* **WHAT YOU WILL DO**:
So long as no pictures are carried over, output the records below exactly.

* **MATERIAL SHOWN**:
──────────────────────────────
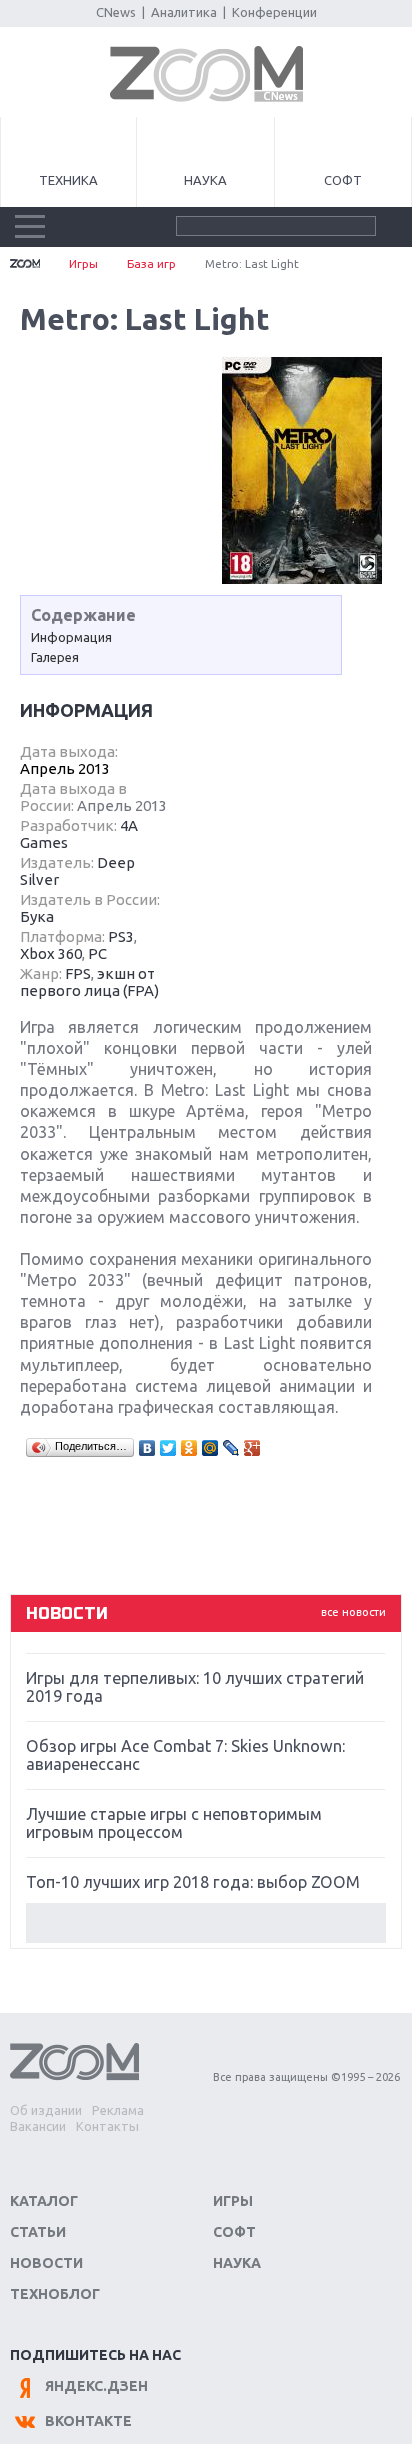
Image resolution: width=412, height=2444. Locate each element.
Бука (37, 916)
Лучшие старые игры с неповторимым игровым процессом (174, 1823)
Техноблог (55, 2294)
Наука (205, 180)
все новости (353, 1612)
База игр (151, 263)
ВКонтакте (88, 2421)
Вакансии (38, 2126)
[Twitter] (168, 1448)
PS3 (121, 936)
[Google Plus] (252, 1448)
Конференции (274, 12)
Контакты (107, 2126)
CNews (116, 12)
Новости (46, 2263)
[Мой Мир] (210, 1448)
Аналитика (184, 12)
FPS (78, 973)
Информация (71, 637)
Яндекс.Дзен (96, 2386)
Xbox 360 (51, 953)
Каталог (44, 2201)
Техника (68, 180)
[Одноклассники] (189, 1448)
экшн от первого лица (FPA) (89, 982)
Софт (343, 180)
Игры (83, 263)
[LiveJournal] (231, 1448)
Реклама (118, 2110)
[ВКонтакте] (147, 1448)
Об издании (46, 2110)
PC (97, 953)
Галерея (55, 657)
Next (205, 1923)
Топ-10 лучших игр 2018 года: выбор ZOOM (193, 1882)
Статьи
──────────────────────────────
* **SOLUTION**:
Image resolution: width=412, height=2444. Locate each element.
Бука (37, 916)
Лучшие старые игры с неповторимым игровым процессом (174, 1823)
Техноблог (55, 2294)
Наука (205, 180)
все новости (353, 1612)
База игр (151, 263)
ВКонтакте (88, 2421)
Вакансии (38, 2126)
[Twitter] (168, 1448)
PS3 (121, 936)
[Google Plus] (252, 1448)
Конференции (274, 12)
Контакты (107, 2126)
CNews (116, 12)
Новости (46, 2263)
[Мой Мир] (210, 1448)
Аналитика (184, 12)
FPS (78, 973)
Информация (71, 637)
Яндекс.Дзен (96, 2386)
Xbox 360 (51, 953)
Каталог (44, 2201)
Техника (68, 180)
[Одноклассники] (189, 1448)
экшн от первого лица (FPA) (89, 982)
Софт (343, 180)
Игры (83, 263)
[LiveJournal] (231, 1448)
Реклама (118, 2110)
[ВКонтакте] (147, 1448)
Об издании (46, 2110)
PC (97, 953)
Галерея (55, 657)
Next (205, 1923)
Топ-10 лучших игр 2018 года: выбор ZOOM (193, 1882)
Статьи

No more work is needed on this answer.